Under Florida law, criminal evidence such as the shooting video usually only becomes a public record when the investigation is complete.

According to Dingman's arrest warrant filed by Detective Joshua Webb, investigators noticed that the TMZ video was taken by a cellphone recording it from a computer screen. The reflection showed a sergeant was sitting in front of the screen and that the video had been recorded in the sheriff's office's airport station.

Sgt. Scott Yurchuck told investigators he had brought Dingman and two other deputies assigned to the airport into his office early Jan. 8 to show them the video for training purposes, playing it several times. Yurchuck said he remembered Dingman standing behind him in the spot the video appeared to be recorded from and that the deputy was holding his cellphone.

Investigators then searched the websites Dingman visited using his sheriff's office computer and found he visited TMZ's website shortly after he left Yurchuck's office. They say his cellphone records show Dingman's phone called TMZ and several local news outlets that morning using a system that blocks the user's identity.

They say Dingman's phone had four calls that morning with a phone number belonging to TMZ founder, Harvey Levin, less than an hour before the video appeared on the website.
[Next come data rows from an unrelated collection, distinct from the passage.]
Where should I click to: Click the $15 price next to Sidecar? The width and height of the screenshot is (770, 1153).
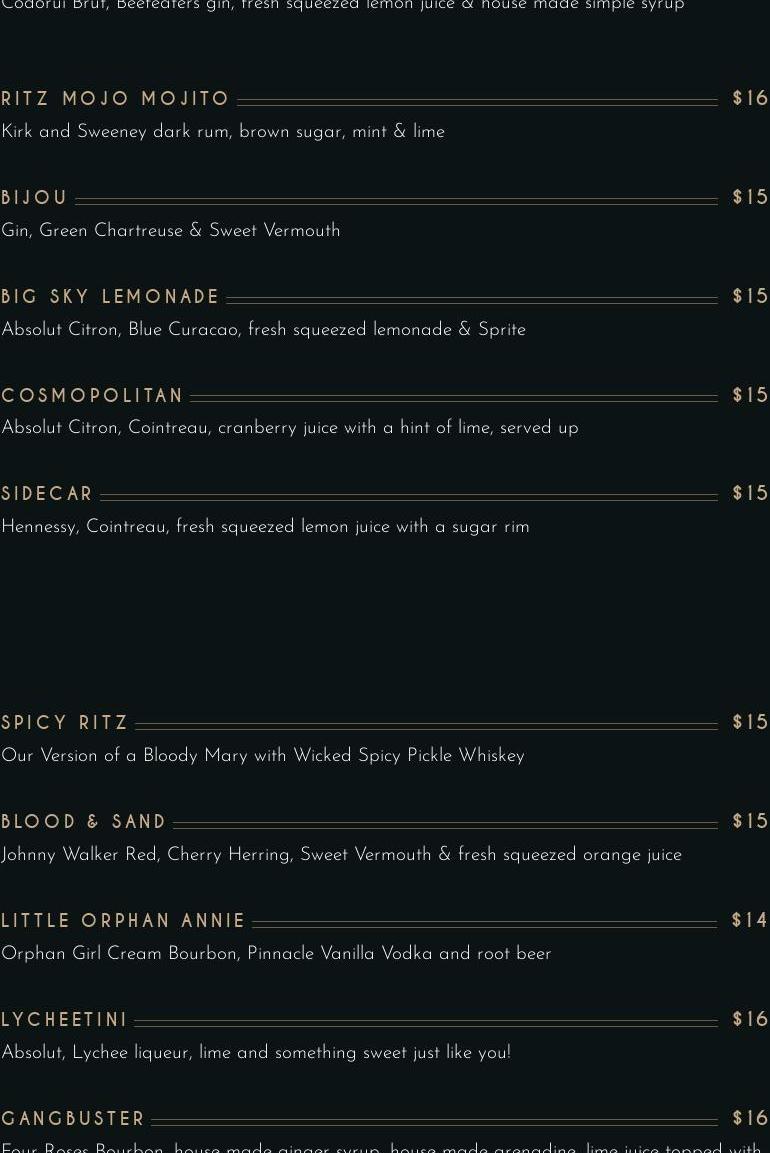pyautogui.click(x=750, y=494)
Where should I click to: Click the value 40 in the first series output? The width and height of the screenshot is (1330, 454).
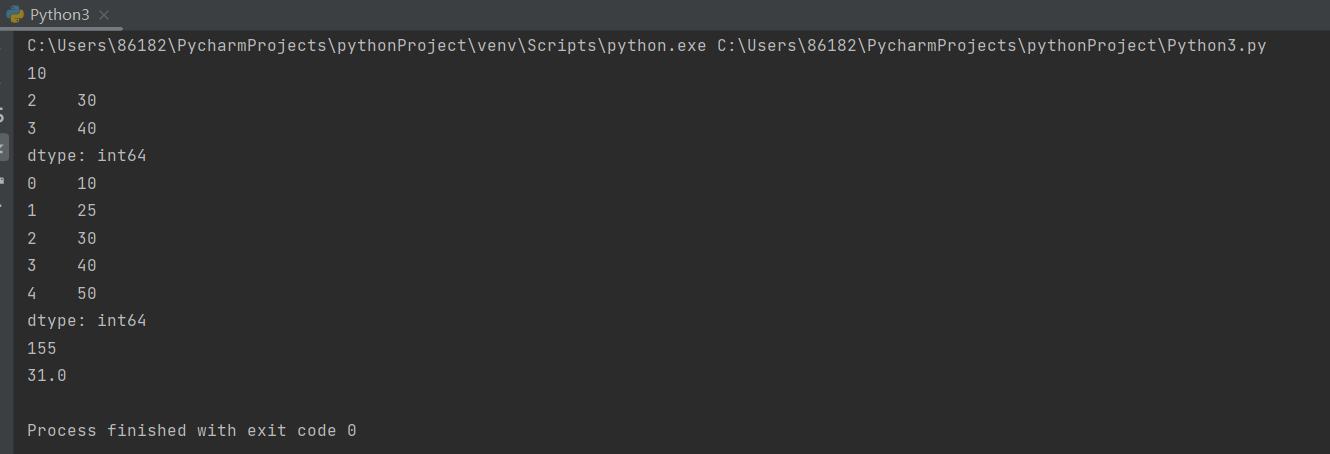tap(86, 129)
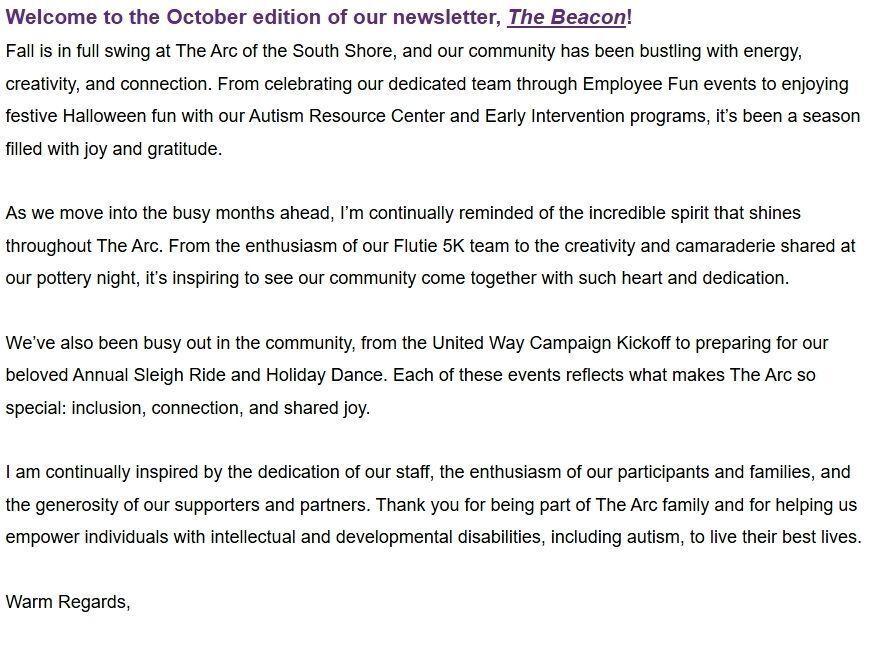Click the "Warm Regards," closing text
Image resolution: width=873 pixels, height=655 pixels.
click(68, 602)
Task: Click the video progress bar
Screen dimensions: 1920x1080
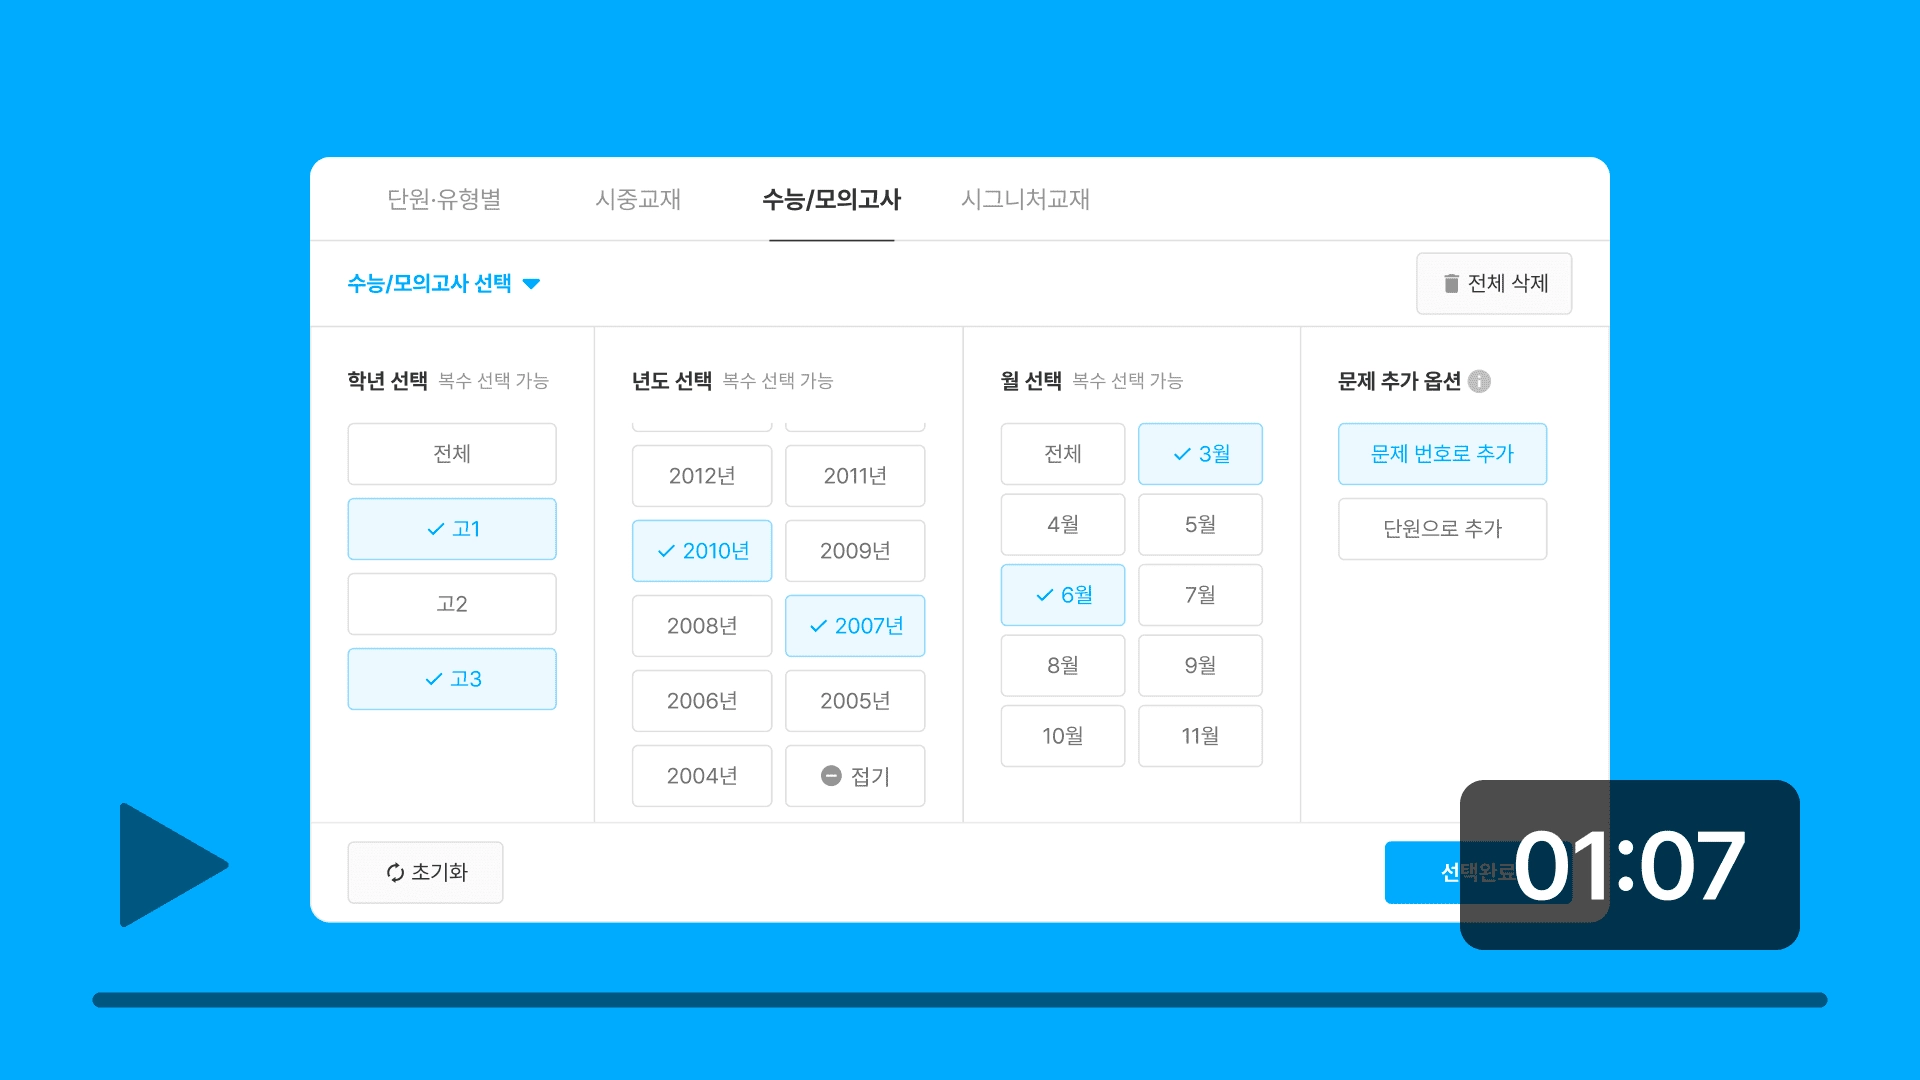Action: click(960, 1000)
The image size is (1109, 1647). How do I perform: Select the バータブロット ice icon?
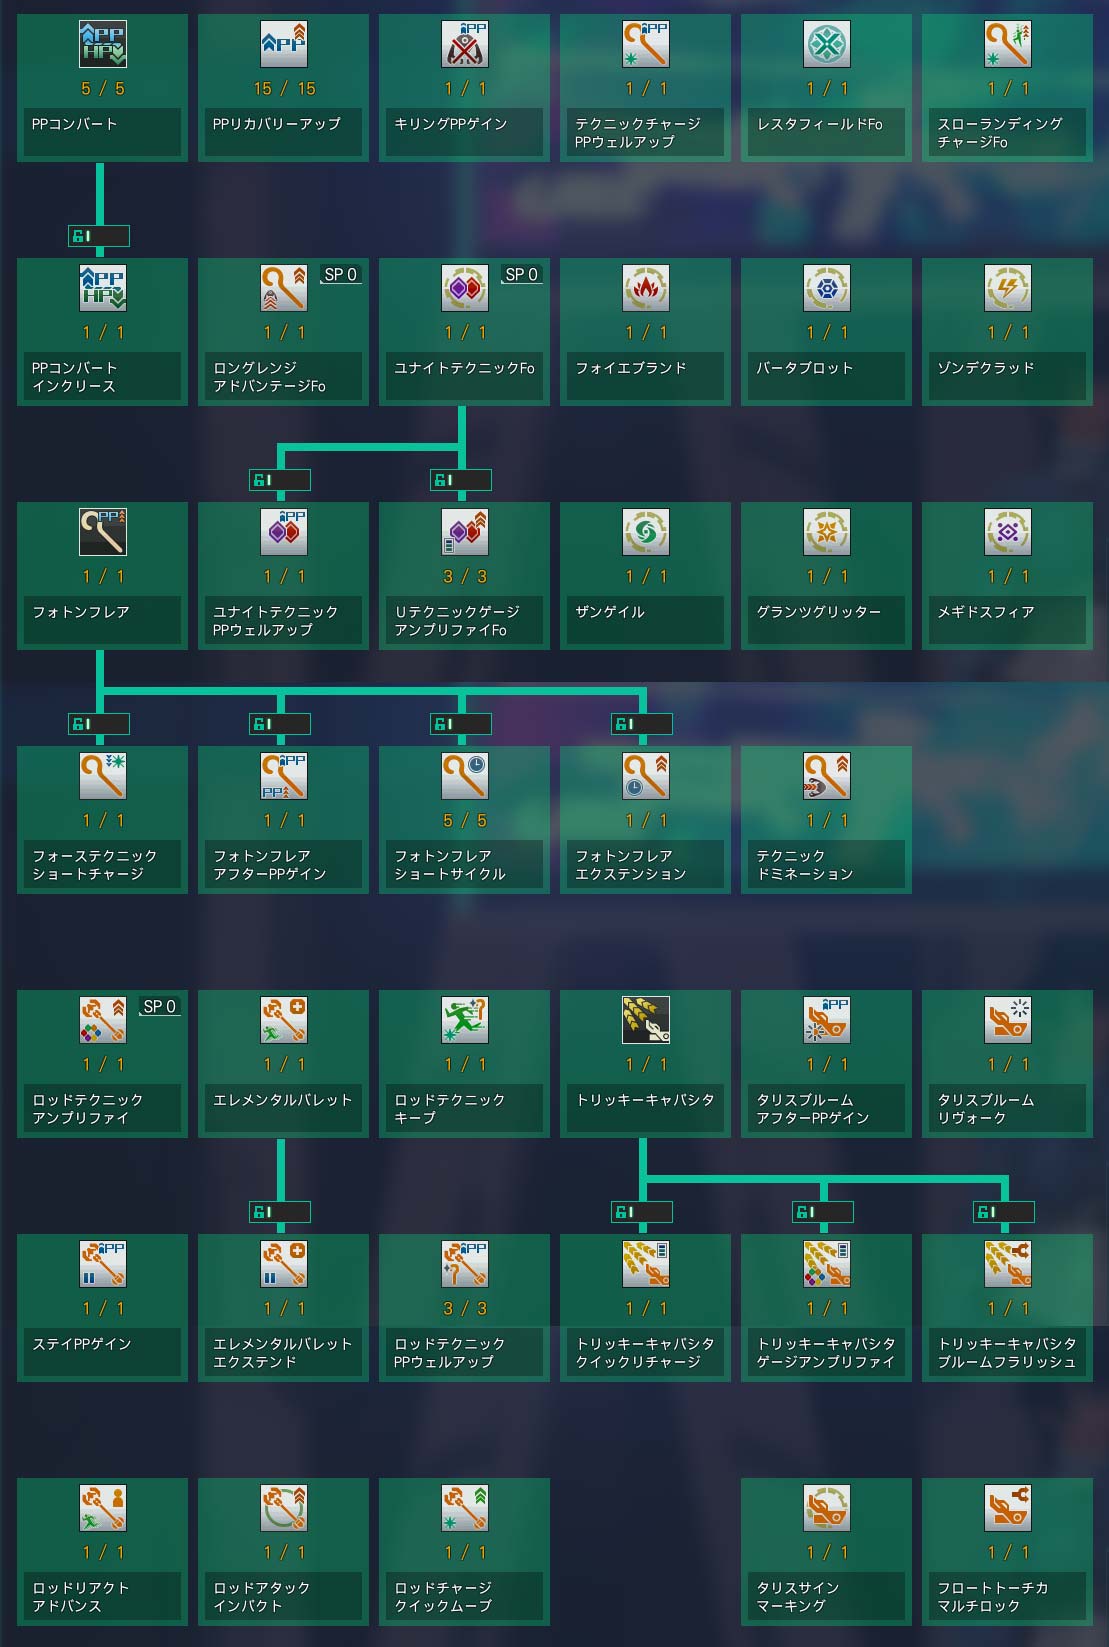tap(826, 288)
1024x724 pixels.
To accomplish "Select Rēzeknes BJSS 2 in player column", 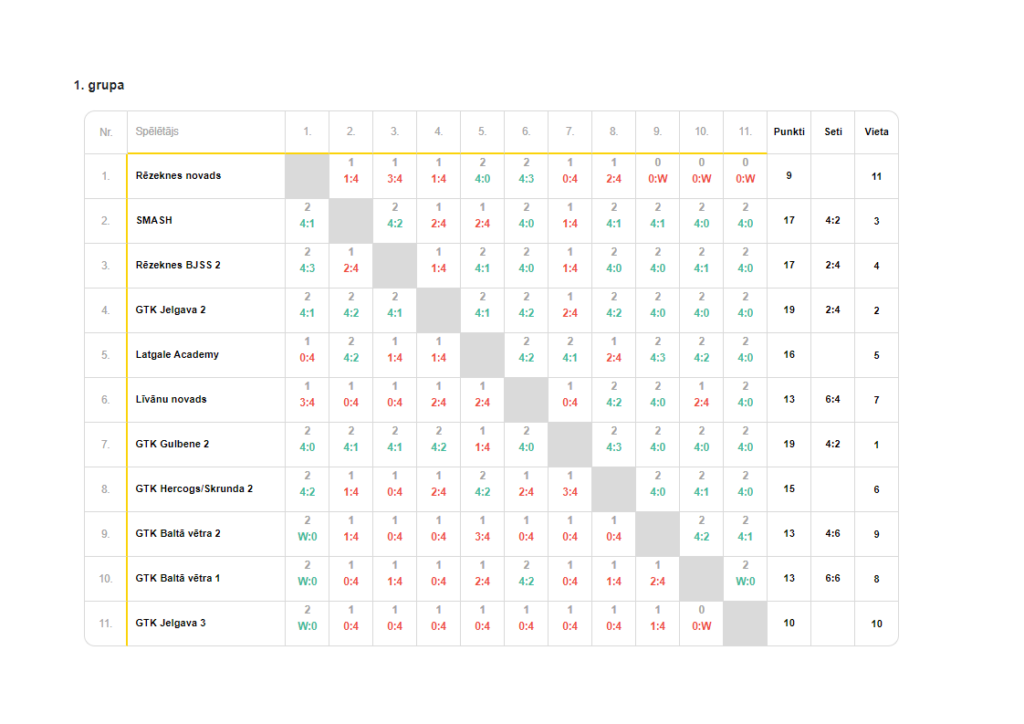I will (x=177, y=265).
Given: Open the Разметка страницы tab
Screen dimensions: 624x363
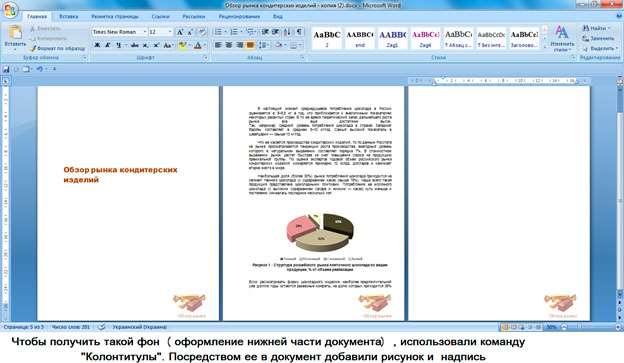Looking at the screenshot, I should tap(115, 17).
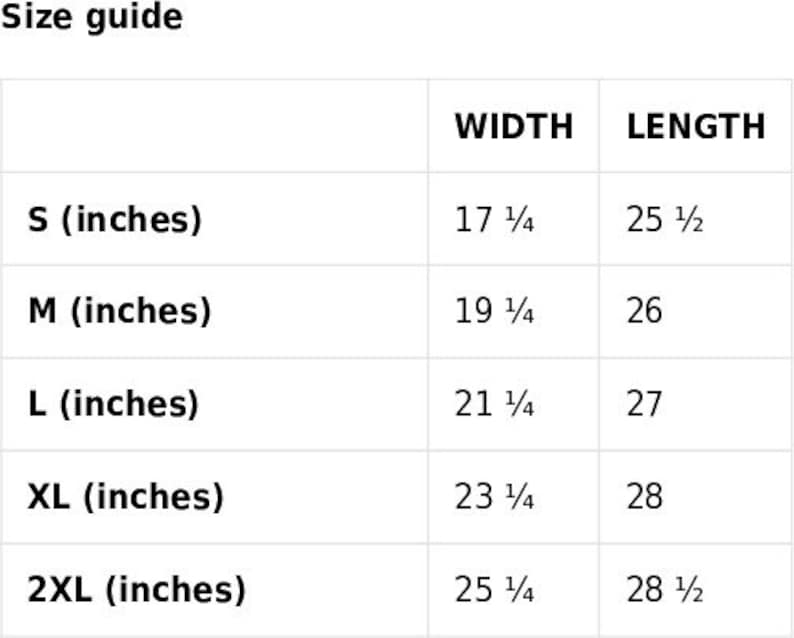Pick the 23 ¼ width cell
The height and width of the screenshot is (638, 794).
[494, 497]
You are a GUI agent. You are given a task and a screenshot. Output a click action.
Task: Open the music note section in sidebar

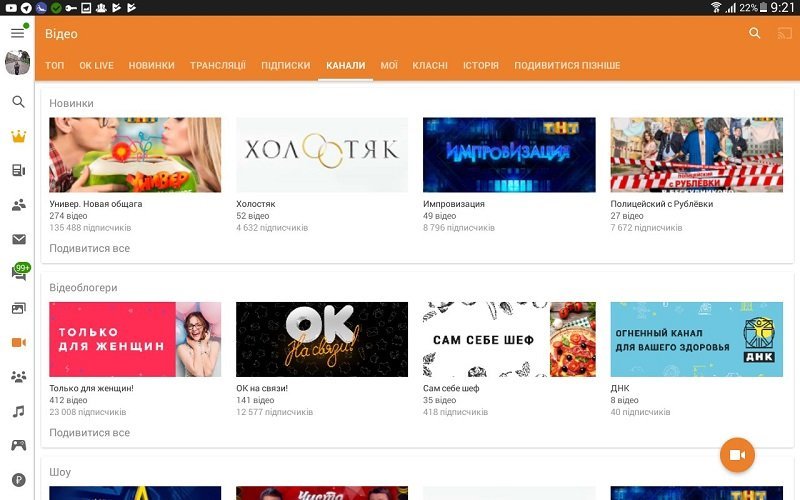pos(18,411)
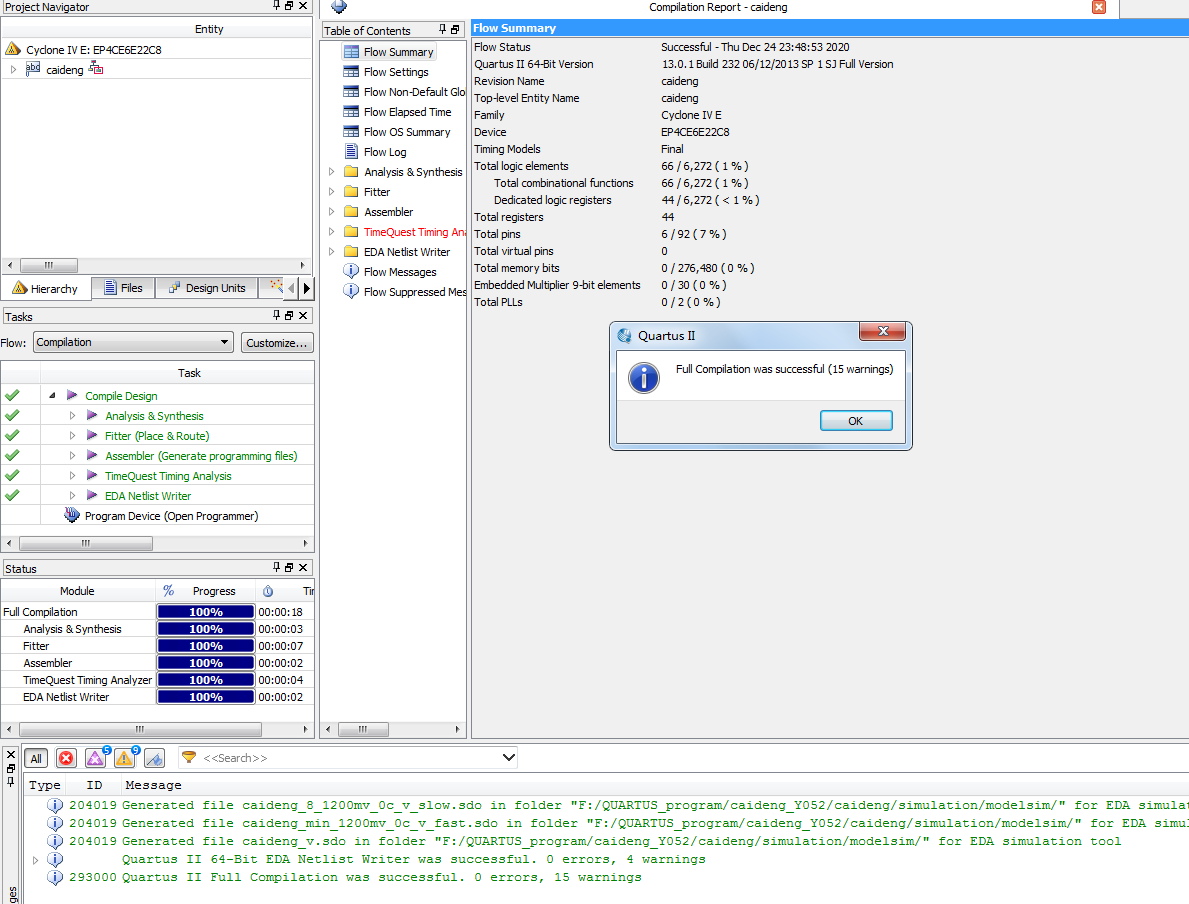Expand the TimeQuest Timing Analyzer folder
The height and width of the screenshot is (904, 1189).
[x=332, y=232]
On Jan. 10, a Broward captain, lieutenant, sergeant and Webb went to Dingman's house to confront him and confiscate his sheriff's computer and patrol car. Webb said Dingman told them he knew why they were there.

Webb said Dingman told him he had "made a huge mistake" and that his "credibility" was gone, without specifically referencing TMZ.

Webb said Dingman, on advice of his attorney, refused to surrender his cellphone without a warrant. After Webb obtained one, Dingman allegedly gave him a different one than the one he'd had at the airport Jan. 8.

As Webb was leaving, he says Dingman told him, "Do you guys think I made money on this thing? Because if so, I didn't."

After the alleged phone deception was discovered, Webb got a search warrant for Dingman's home on Jan. 13. Dingman pointed him to a phone sitting in a plastic container filled with rice -- a common attempted fix for cellphones that have gotten wet.

Dingman told Webb he had dropped it into the pool on the day the video had been recorded, but "It's not what you think."

Webb wrote that a subsequent investigation found that the cellphone had been erased before being submerged in water. Also, all of Dingman's sheriff's office emails from that period had been erased, which can only be done by someone with Dingman's password.

Santiago's trial for the shooting is scheduled for next year. The FBI says Santiago admitted committing the shootings in recorded interviews with agents.